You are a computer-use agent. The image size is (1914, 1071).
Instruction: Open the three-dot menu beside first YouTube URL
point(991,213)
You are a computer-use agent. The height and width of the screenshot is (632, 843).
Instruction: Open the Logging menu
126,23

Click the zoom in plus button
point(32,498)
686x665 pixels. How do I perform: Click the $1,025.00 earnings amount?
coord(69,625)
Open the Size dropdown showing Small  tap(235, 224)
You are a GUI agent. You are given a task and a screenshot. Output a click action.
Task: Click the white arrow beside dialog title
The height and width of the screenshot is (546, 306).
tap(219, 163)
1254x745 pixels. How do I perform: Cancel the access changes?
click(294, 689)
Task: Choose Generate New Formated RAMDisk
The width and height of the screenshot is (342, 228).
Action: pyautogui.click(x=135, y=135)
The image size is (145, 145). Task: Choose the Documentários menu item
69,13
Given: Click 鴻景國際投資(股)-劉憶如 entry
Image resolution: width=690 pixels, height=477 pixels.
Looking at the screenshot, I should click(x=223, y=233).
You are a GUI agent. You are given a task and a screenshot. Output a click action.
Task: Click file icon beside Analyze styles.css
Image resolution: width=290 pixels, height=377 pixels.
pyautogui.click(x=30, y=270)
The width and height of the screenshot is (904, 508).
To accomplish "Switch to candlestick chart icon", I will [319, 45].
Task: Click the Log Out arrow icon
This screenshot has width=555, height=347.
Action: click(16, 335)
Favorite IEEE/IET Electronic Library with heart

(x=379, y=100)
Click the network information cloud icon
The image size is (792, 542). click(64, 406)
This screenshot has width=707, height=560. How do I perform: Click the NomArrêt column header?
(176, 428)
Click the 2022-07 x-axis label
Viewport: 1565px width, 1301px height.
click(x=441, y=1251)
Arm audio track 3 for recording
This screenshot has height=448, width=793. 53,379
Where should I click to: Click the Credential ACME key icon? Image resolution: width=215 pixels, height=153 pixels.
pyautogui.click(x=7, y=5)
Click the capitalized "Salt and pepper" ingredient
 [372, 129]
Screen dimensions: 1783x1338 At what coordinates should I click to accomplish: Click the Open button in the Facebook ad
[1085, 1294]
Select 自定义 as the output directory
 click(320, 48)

◆ ◆ ◆ ◆ ◆

JOB: Copy the lines from the line with "1254x745 pixels. How" to the line with "This screenshot has height=448, width=793.", substituting "symbol" for every "icon" and leaving everything else unchanged.

RESPONSE:
1254x745 pixels. How do I perform: Cancel the access changes?
click(294, 689)
Task: Choose Generate New Formated RAMDisk
The width and height of the screenshot is (342, 228).
Action: pyautogui.click(x=135, y=135)
The image size is (145, 145). Task: Choose the Documentários menu item
69,13
Given: Click 鴻景國際投資(股)-劉憶如 entry
Image resolution: width=690 pixels, height=477 pixels.
Looking at the screenshot, I should click(x=223, y=233).
You are a GUI agent. You are given a task and a screenshot. Output a click action.
Task: Click file symbol beside Analyze styles.css
Image resolution: width=290 pixels, height=377 pixels.
pyautogui.click(x=30, y=270)
The width and height of the screenshot is (904, 508).
To accomplish "Switch to candlestick chart symbol", I will [319, 45].
Task: Click the Log Out arrow symbol
This screenshot has width=555, height=347.
Action: click(16, 335)
Favorite IEEE/IET Electronic Library with heart

(x=379, y=100)
Click the network information cloud symbol
The image size is (792, 542). click(64, 406)
This screenshot has width=707, height=560. How do I perform: Click the NomArrêt column header?
(176, 428)
Click the 2022-07 x-axis label
Viewport: 1565px width, 1301px height.
click(x=441, y=1251)
Arm audio track 3 for recording
This screenshot has height=448, width=793. 53,379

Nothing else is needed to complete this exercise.